● **Written problem**
Please report every line of the data below that contains the word "Switch", with case counting.

[Collection entries]
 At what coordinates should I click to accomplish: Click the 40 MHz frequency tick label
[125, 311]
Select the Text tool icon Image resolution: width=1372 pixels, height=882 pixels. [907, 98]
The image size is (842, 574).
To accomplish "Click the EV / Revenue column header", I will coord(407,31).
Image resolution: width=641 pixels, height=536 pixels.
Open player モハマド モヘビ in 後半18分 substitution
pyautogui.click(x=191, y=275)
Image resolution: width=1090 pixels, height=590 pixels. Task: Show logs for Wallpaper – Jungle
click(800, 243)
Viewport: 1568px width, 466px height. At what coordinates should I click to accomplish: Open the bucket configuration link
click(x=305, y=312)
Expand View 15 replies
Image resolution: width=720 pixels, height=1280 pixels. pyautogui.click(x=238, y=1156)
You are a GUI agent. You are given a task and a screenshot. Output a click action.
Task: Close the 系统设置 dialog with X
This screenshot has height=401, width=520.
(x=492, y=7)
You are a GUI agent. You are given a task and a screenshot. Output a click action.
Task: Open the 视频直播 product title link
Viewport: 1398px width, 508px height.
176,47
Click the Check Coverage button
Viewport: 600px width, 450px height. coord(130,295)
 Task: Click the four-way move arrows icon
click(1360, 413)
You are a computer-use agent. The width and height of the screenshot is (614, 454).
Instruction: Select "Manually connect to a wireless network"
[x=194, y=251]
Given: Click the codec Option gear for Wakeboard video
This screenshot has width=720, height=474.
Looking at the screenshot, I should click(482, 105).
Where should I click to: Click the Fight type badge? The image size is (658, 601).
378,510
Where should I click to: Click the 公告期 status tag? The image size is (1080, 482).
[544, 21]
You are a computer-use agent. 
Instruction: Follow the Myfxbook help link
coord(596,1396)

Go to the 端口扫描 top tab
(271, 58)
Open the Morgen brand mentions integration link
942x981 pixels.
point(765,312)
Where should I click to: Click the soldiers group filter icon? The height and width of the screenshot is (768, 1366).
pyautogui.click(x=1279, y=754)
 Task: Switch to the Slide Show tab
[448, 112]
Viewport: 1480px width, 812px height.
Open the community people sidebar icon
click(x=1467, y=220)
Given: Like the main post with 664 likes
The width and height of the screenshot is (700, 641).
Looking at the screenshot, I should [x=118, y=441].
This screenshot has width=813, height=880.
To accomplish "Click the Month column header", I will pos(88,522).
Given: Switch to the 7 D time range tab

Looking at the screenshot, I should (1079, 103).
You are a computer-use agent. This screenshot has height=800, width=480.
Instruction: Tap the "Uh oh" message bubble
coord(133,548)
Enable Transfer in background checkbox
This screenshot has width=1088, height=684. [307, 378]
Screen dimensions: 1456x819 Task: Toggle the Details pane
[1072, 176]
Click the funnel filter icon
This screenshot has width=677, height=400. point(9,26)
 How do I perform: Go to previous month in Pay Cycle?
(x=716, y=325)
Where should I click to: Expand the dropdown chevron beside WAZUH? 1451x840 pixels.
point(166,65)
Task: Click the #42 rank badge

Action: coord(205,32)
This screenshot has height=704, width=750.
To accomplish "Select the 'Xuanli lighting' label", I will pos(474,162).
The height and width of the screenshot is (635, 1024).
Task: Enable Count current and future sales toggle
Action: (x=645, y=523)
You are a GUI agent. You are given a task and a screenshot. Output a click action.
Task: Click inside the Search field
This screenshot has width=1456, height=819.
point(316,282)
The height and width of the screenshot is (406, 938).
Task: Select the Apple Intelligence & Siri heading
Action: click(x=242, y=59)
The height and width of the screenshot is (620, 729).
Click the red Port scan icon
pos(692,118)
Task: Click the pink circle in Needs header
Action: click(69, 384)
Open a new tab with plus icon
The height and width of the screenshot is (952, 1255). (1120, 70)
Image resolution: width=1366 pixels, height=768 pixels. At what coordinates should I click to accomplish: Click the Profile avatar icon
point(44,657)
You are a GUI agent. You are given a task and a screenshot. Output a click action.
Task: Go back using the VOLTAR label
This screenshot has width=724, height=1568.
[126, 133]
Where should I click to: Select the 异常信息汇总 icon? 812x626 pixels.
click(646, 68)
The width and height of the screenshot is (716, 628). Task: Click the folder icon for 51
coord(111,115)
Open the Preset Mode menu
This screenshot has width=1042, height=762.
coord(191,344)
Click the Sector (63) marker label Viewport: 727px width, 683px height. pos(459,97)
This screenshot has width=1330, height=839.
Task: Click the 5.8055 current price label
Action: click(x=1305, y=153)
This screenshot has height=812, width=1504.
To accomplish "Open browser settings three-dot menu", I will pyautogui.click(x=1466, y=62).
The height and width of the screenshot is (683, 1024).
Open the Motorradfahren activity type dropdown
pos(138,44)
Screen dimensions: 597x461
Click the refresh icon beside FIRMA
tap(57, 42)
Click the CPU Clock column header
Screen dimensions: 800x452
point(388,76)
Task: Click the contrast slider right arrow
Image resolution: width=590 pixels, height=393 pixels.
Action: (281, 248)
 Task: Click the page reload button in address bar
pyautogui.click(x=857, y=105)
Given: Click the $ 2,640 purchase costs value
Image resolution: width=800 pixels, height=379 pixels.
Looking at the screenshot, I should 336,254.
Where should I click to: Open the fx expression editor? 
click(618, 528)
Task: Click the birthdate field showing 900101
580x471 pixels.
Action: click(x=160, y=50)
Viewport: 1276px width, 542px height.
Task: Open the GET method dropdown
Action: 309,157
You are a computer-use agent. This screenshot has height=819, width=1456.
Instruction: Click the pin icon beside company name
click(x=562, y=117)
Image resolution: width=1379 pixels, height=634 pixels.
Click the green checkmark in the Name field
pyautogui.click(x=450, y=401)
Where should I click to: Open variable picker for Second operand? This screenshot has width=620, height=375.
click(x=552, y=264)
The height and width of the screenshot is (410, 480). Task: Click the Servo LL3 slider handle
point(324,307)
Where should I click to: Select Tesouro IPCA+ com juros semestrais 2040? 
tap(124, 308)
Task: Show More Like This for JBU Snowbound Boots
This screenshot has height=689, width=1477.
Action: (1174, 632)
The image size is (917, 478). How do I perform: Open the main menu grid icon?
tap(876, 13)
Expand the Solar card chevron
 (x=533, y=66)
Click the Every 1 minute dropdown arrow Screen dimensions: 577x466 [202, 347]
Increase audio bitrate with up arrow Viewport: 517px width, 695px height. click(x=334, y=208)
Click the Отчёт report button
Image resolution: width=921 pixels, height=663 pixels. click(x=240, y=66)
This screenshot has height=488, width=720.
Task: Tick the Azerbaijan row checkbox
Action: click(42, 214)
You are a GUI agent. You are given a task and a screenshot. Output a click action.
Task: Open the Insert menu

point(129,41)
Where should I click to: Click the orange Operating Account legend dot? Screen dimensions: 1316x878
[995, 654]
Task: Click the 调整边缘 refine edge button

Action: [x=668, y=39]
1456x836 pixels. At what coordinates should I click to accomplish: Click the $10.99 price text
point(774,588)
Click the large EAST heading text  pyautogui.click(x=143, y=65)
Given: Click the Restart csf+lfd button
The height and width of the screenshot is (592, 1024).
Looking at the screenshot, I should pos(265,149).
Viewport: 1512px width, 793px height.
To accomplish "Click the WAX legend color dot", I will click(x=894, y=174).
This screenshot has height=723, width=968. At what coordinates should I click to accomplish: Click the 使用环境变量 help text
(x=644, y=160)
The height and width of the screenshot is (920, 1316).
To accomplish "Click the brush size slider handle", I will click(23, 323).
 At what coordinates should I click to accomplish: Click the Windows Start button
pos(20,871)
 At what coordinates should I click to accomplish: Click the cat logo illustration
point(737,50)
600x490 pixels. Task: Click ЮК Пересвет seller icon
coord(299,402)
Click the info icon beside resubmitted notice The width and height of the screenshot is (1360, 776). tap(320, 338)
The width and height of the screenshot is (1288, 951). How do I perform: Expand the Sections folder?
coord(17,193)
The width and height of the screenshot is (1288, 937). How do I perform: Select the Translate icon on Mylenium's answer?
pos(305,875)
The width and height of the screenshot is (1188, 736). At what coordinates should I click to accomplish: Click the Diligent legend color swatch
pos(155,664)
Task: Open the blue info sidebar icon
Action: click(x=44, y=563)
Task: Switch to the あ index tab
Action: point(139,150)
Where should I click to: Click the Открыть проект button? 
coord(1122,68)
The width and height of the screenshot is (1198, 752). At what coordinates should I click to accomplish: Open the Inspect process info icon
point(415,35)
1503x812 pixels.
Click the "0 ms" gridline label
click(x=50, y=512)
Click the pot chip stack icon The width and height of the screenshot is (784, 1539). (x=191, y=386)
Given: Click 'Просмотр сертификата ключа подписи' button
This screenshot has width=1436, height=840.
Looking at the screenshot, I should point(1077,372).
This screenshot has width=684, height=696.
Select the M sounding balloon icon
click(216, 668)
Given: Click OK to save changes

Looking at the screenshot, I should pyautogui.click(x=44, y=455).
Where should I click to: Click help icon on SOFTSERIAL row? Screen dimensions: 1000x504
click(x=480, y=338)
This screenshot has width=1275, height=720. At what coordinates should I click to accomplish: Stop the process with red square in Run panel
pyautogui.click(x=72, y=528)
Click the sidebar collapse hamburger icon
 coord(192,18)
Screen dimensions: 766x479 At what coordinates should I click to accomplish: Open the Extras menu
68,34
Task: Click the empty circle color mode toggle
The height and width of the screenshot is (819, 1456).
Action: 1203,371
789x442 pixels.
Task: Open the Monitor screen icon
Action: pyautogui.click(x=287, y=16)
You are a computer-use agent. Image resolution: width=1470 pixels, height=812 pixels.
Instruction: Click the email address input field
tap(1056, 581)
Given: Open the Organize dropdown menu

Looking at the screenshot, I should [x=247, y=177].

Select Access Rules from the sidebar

● **Exercise solution**
 Task: Switch to the Slide Show tab
Given: Switch to the 7 D time range tab
Task: Switch to the あ index tab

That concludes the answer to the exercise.